Ortadoğu gibi bir yerde yaşamanın bizzat kendisi mayın tarlasında yürümek gibi, ama işin en ağır yükü de çocuk yetiştirmek olsa gerek. Keret’in kitap boyunca bize böyle bir coğrafyada ebeyevn olma halleri oluyor. Sakince geçmesi ön görülen bir park gezmesinde, karşılaşılan yakın arkadaşlardan birinin Lev’e büyüyünce ne olacaksın sorusu ortalığın buz kesmesine neden olabilir. Her Yahudi asker doğmuyor! Keret, oğlunun asker olma fikrinden, imgesinden oldukça rahatsız oluyor doğal olarak. Pastırma öyküsü ise tam Keret’in tarif edebileceği türden bir durumu anlatıyor. Bu hikâyede Keret ailesi, füze saldırısı tehdidinin tam ortasında kalıyor; gökyüzünde siren sesleri beliriyor. Keretler can havliyle kendilerini arabadan aşağıya atıp, birbirlerini korumaya çalışıyorlar. Keret, küçük oğlu Lev’in durumdan etkilenmemesi için ona bunun bir oyun olduğunu kendisinin ve annesinin ekmek olduğunu Levi’nde pastırma olduğunu söylüyor. Lev, bu oyundan çok memnun kalıyor, daha sonra şiddetli bir gürültü ortalığı sarsıyor. Bomba tehdidi sona eriyor, Lev ise bu oyundan çok memnun kalıyor yeniden oynamak istiyor. Geriye insandan bir sandviç diğer tarafta etrafa saçılan bombanın parçalarını toplamak için koşturan çocuklar kalıyor; Lev’e göre bomba parçası edinmek çok havalıymış.

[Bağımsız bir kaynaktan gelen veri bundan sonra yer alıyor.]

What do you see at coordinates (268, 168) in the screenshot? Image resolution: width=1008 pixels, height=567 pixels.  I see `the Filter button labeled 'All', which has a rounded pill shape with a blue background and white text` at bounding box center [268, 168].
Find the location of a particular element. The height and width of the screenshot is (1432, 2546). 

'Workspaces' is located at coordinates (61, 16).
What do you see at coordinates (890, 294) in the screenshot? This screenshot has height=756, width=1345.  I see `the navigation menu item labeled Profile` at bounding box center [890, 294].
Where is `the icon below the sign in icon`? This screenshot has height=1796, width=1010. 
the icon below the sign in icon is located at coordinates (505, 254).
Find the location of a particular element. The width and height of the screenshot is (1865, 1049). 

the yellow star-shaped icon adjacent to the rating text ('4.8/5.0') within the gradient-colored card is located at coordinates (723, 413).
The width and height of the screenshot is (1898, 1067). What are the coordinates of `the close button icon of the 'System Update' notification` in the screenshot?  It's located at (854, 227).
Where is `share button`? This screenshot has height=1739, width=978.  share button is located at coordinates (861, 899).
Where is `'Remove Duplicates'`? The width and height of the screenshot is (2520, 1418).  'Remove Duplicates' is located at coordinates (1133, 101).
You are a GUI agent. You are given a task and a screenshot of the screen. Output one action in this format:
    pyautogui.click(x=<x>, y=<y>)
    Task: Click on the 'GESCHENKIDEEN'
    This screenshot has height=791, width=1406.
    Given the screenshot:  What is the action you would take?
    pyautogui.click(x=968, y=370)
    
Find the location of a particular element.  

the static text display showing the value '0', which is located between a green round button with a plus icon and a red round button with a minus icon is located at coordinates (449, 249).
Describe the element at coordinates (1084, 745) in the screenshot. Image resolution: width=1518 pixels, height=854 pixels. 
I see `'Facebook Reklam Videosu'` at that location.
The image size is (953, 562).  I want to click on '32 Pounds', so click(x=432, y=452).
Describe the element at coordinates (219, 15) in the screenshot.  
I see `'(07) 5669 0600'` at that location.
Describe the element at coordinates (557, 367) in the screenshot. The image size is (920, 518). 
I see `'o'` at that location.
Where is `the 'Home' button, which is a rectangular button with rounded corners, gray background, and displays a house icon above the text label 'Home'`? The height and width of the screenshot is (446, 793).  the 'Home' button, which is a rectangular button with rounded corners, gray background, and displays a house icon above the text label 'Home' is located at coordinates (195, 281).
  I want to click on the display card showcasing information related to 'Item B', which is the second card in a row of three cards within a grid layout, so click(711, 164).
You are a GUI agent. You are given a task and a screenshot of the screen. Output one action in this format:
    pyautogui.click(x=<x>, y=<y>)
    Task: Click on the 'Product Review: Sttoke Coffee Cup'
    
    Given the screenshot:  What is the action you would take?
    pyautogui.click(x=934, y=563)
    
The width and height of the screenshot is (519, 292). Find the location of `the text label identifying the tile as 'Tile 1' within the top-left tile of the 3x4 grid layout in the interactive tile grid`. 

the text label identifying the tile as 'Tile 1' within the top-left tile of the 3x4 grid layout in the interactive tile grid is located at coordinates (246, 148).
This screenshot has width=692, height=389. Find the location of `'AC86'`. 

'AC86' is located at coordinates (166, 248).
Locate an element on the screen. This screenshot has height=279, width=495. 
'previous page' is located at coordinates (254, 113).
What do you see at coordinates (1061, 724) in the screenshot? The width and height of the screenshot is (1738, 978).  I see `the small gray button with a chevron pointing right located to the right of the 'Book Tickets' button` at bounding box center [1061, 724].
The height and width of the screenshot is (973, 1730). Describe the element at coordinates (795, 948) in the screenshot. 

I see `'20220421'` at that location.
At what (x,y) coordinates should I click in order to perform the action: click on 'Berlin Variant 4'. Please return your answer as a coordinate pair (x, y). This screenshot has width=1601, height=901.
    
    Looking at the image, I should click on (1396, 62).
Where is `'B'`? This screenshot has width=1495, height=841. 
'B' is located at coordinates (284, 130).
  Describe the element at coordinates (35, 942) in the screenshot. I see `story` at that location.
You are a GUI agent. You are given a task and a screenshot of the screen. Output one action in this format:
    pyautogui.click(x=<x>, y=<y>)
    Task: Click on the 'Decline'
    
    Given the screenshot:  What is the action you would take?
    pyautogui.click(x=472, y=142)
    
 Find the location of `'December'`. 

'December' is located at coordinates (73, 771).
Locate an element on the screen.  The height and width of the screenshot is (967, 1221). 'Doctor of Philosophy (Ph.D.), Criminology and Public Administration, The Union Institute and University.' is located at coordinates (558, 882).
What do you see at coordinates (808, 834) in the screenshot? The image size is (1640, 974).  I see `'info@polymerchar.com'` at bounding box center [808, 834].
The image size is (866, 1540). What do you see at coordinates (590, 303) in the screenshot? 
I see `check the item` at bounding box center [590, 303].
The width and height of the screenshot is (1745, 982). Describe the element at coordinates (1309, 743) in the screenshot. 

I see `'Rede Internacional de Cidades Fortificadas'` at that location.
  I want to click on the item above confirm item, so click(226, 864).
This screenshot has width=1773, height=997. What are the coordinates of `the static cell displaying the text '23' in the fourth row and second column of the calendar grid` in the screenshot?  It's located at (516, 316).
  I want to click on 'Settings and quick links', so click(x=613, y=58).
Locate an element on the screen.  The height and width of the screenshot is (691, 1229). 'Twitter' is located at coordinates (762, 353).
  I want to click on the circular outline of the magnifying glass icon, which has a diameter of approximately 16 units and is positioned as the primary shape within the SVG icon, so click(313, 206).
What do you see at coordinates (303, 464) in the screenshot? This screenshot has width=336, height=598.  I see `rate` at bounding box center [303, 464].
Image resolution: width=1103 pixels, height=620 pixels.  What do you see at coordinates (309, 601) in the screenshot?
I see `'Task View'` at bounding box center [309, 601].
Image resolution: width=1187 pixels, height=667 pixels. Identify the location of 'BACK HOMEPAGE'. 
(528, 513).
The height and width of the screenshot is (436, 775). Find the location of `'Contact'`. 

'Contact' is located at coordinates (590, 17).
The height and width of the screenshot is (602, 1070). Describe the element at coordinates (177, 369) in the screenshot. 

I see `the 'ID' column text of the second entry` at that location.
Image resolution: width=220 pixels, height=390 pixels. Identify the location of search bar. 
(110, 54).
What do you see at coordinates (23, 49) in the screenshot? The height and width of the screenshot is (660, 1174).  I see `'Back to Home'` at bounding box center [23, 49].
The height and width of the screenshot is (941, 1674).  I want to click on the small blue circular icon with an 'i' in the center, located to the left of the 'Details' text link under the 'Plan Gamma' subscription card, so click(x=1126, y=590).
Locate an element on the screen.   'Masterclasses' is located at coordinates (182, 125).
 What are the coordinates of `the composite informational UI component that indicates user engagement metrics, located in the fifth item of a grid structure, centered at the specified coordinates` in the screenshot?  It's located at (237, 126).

Gerginliğin ve tansiyonun bu denli yüksek olduğu bir coğrafyada ise arkadaşlık da gündelik hayat da farklı bir boyut alıyor. İran’dan bir anda gelebilecek bir nükleer füze tehlikesinin kira gelirine olan etkisini kara kara düşünen arkadaşlar Keret’in kapısını geceleyin tedirginlikle çalabiliyor. Ya da yazar bomba saldırısı tehlikesinde eski dostlarla karşılaşılıyor, “şu lanet füze olmasaydı birbirimizin yüzünü göremeyecektik” cümlesi dostlar arasında dolaşıma girebiliyor. Kibrit Çöpü Savaşı öyküsü bu durumu anlatıyor. Etgar Keret, Ders verdiği üniversitede, patlak veren saldırı sinyali esnasında, sığınakta eski dostuyla karşılaşıyor, bir tarafta gerginlik ve siren sesleri diğer tarafta eski dostla karşılaşıyor. Böyle bir ortamda iki dost arasında kaybolan yıllarda değişen bedensel durumlar göze çarpıyor, bu süre zarfında neler yapıldığı konuşulabiliyor. İnsan her durumda her şeye alışabiliyor, kendi normalini tahsis edebiliyor. Bizi biz yapan en önemli şey birbirimizle olan bağımız değil mi zaten.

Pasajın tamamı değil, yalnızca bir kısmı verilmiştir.